* _AIM_
Copy the lines below word for word, without the pictures.

* _EXCERPTED DATA_

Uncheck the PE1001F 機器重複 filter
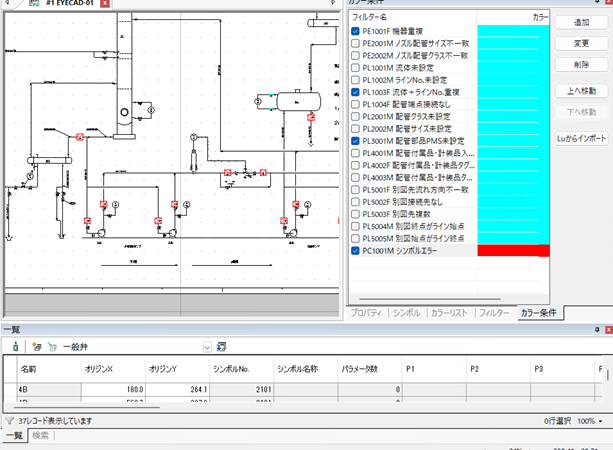The image size is (613, 450). [x=356, y=32]
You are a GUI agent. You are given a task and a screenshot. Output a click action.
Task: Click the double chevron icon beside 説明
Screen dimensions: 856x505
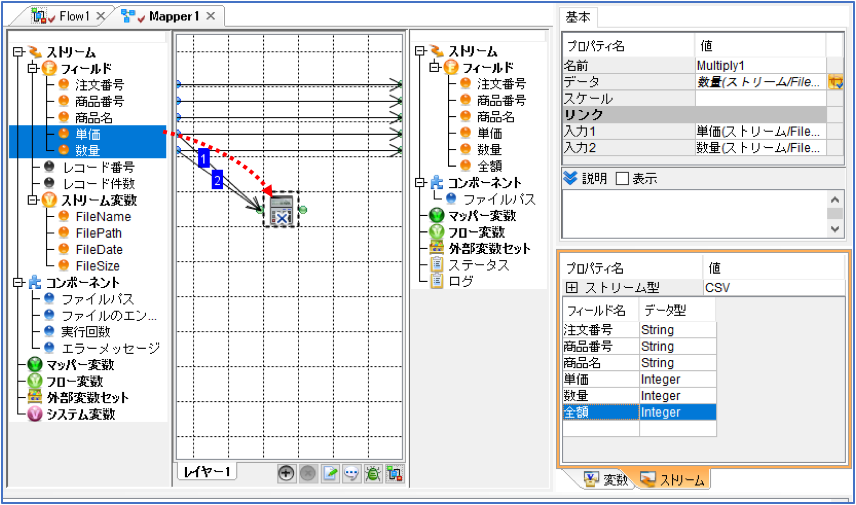tap(570, 179)
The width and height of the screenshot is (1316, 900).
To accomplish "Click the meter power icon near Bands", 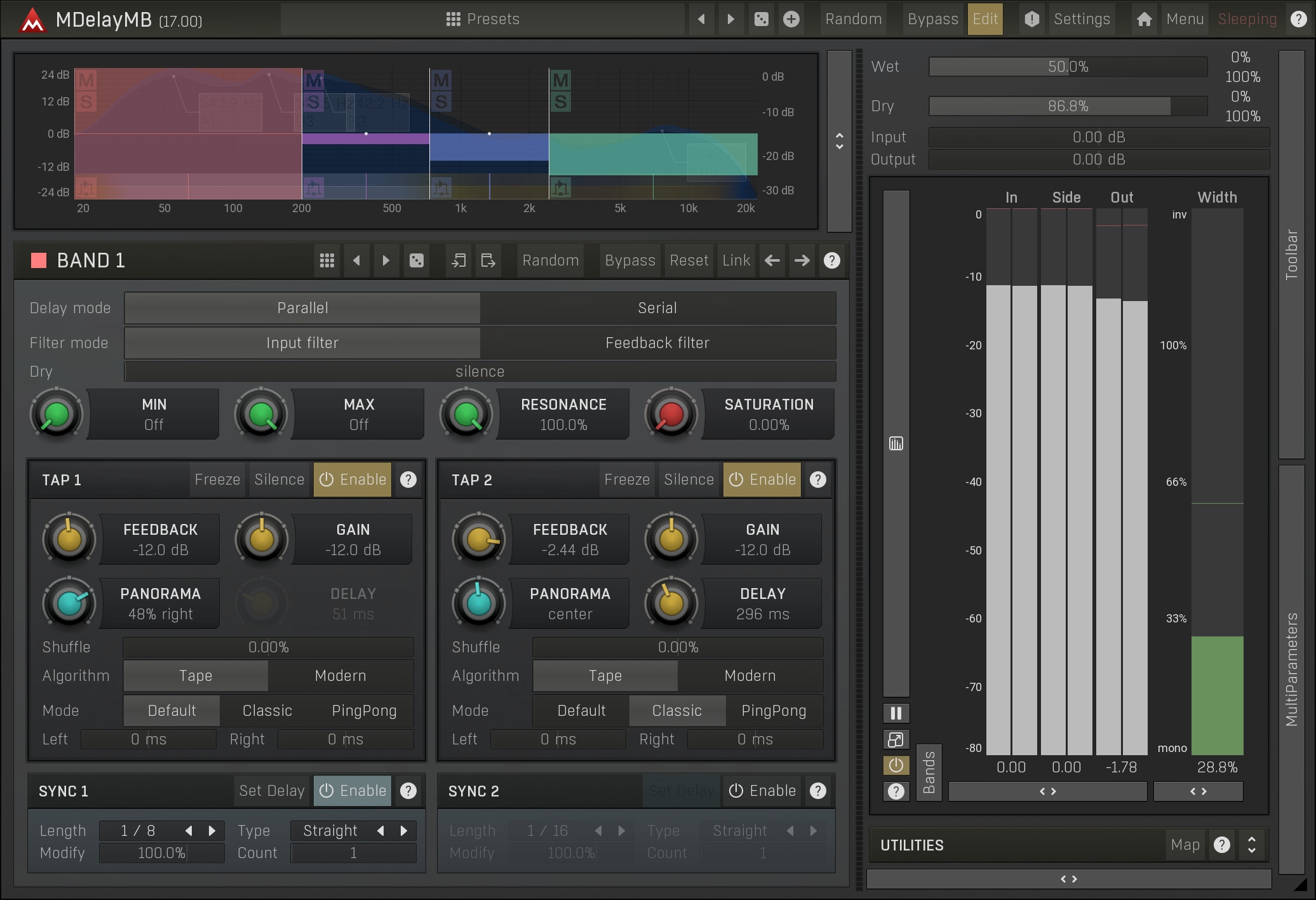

* _SOLUTION FOR THIS PROBLEM_
Uncheck the PE1001F 機器重複 filter
The image size is (613, 450). [x=356, y=32]
You are a GUI agent. You are given a task and a screenshot. Output a click action.
Task: Click the double chevron icon beside 説明
Screen dimensions: 856x505
tap(570, 179)
The width and height of the screenshot is (1316, 900).
To accomplish "Click the meter power icon near Bands", 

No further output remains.